In the everlasting pursuit of fitness and speed, numbers don’t lie. Let’s look at the VO2 max test.
Power, cadence, and heart rate are the most common metrics used in cyclist training plans but together they comprise only a fraction of the story. In the jigsaw puzzle that is the quest for fitness and form, each of these metrics plays an important role but the most telling assessment comes from a test very few cyclists take.
**VO2 max testing** is the endurance athlete’s gold standard for measuring the body’s aerobic capabilities and how to specifically, effectively bring those capabilities to the fore through tailored training. The data collected during a VO2 max test takes the guesswork out of subsequent training as you will know *exactly* which areas to work on in order to make great fitness rise to the top.
First, it’s important to understand what VO2 max is. Essentially, VO2 max refers to the maximum amount of oxygen the body can consume and is indicative of athletic fitness and potential. This is the reason you often find legendary cyclist’s names paired with their VO2 max results: Greg Lemond had a VO2 max of 95 during his golden days while Indurain’s result of 90 came between Tour de France wins.
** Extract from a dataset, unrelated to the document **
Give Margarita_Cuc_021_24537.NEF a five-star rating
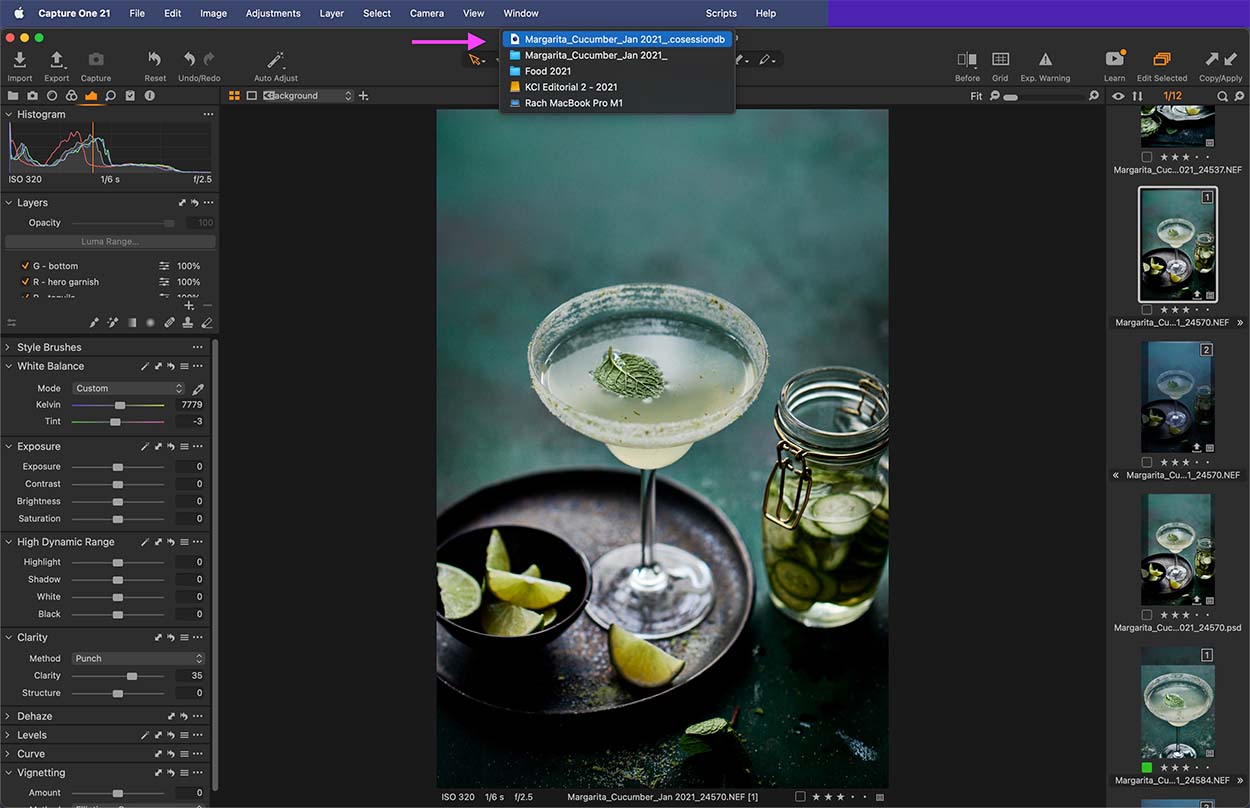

Your body’s ability to take a breath, exhale that breath, and **use** that breath are all separate metrics that may stand out individually but only indicate fitness when they all come together efficiently in concert with the cardiovascular system. Being able to take a big breath (known as *intake*) doesn’t mean much for fitness if you can’t use most of the air you inhale (your *uptake*), while being able to uptake a large amount of oxygen won’t be a great advantage if you can’t intake much to begin with.
What does all of this oxygen talk have to do with going fast on your bike? Oxygen is the gas that drives your motor: oxygen is brought in through the lungs and delivered to the muscles via the cardiovascular system. At work are red blood cells which load themselves with oxygen, transporting it where it’s needed and coming back to the lungs with carbon dioxide for you to exhale. This process is measured for efficiency during the VO2 max test.
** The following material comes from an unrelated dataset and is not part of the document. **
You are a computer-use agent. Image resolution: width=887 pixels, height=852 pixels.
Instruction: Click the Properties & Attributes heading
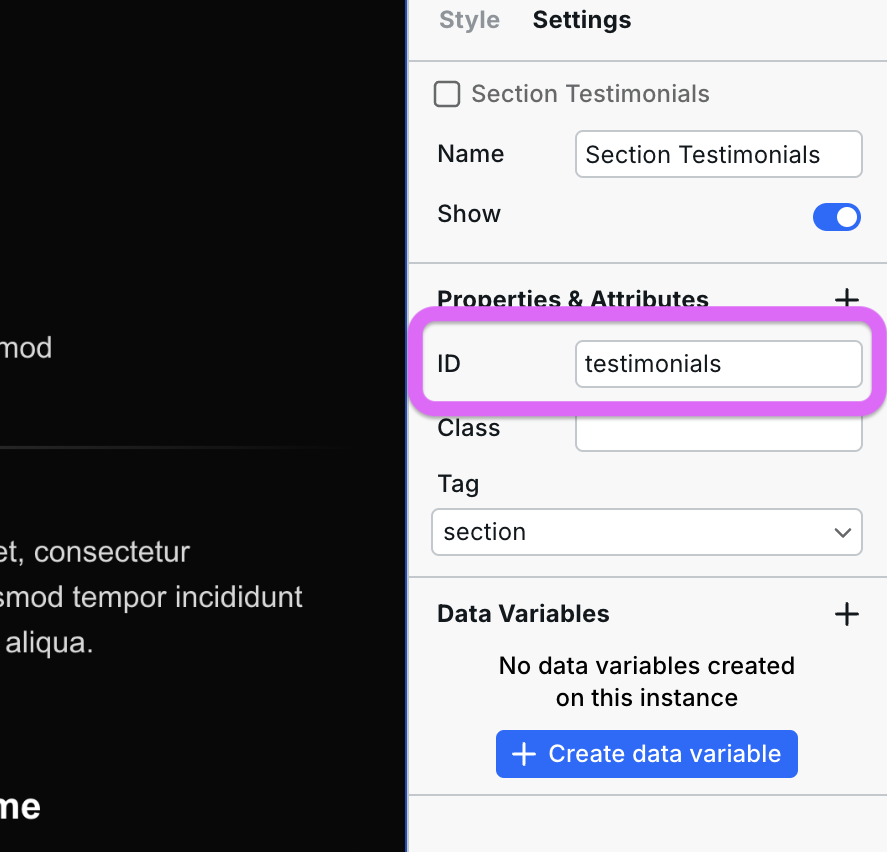pos(572,299)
Prior to the test you’ll be weighed, have your height measured, and a lab technician will take your age, weight, and height are then used to interpret your VO2 max results and will give you an idea of whether you stand at, above, or below average for your given range.
Lab assistants will have you fitted with an awkward mask reminiscent of the one worn by comic book villain Bane. Looks aside, the mask plays a crucial role in the test as it’s the tool by which your intake and vital capacity (the measure for your how much oxygen your lungs can take in) are gauged. A heart rate monitor compliments the mask.
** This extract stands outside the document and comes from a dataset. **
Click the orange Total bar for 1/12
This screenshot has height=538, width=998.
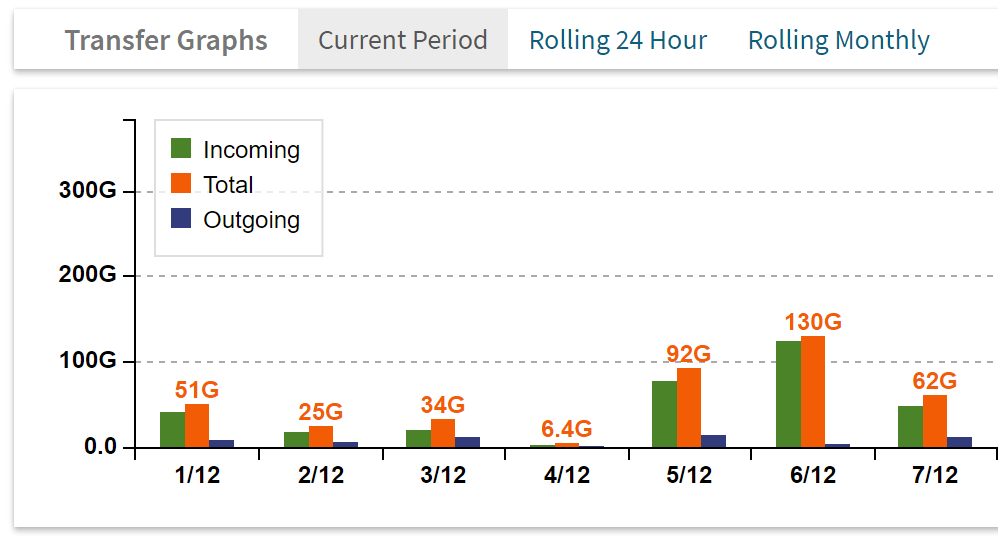pos(197,425)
The test proceeds by having you kit up and, with the aforementioned medical attachments in place, mount a trainer and begin spinning at minimal effort. This is the warm up phase which typically starts below 100 watts. After an adequate warmup, the trainer (cycling ergometer) will gradually increase your wattage after every few minutes until you reach the point of exhaustion brought on by going into the anaerobic zone (when your body goes into oxygen debt). After reaching exhaustion, you’ll warm down for an additional fifteen to twenty minutes while awaiting the data from the test.
Interestingly, scoring highly during a VO2 max test *does not* necessarily mean you’ll be fast on the road or podium every race you enter. If this concept seems a bit confusing, consider the following: Let’s say you test at a VO2 max of 80. A score of 80 puts you in line with world tour pro cyclists and yet you may be having trouble keeping up with the pack on the third lap of the local Tuesday night group ride. What’s missing?
Despite having a very high VO2 max, you are likely only able to keep up intensity for a short period of time within that. Your ability to keep up a high-intensity effort is determined by your FTP (functional threshold power). If your FTP is low, then you’ll only be able to support around 50-60% of your VO2 max. To put this in perspective, if you have a VO2 max of 80 but only have the functional threshold power to support half of that, then someone with a much lower VO2 max at 58 who is able to support 90% will undoubtedly leave you behind on a climb.
From the above example it becomes clear that VO2 max testing, combined with past performance results, power files, and times, will help guide you in a specific training direction. If you test highly but are not performing to the potential your numbers indicate then working on your functional threshold power will be a clear and obvious training direction that will result in increased fitness and training capacity.
VO2 max testing gives a complete, empirical picture of your fitness as it stands the moment the test is taken. By having a complete data set to complement your perceived exertion, a coach can create a personalized training regime that points exactly to your weaknesses and shapes them up. Diet recommendations can also be made based on test results which is crucial since the most simple way to increase your VO2 max is by losing weight (without reducing power).
In today’s information age data is the standard by which athletes objectively zero in on training targets to unlock maximum potential. VO2 max testing is important for every competitive cyclist in this regard and should be taken seriously by those looking to push their cycling to a higher standard.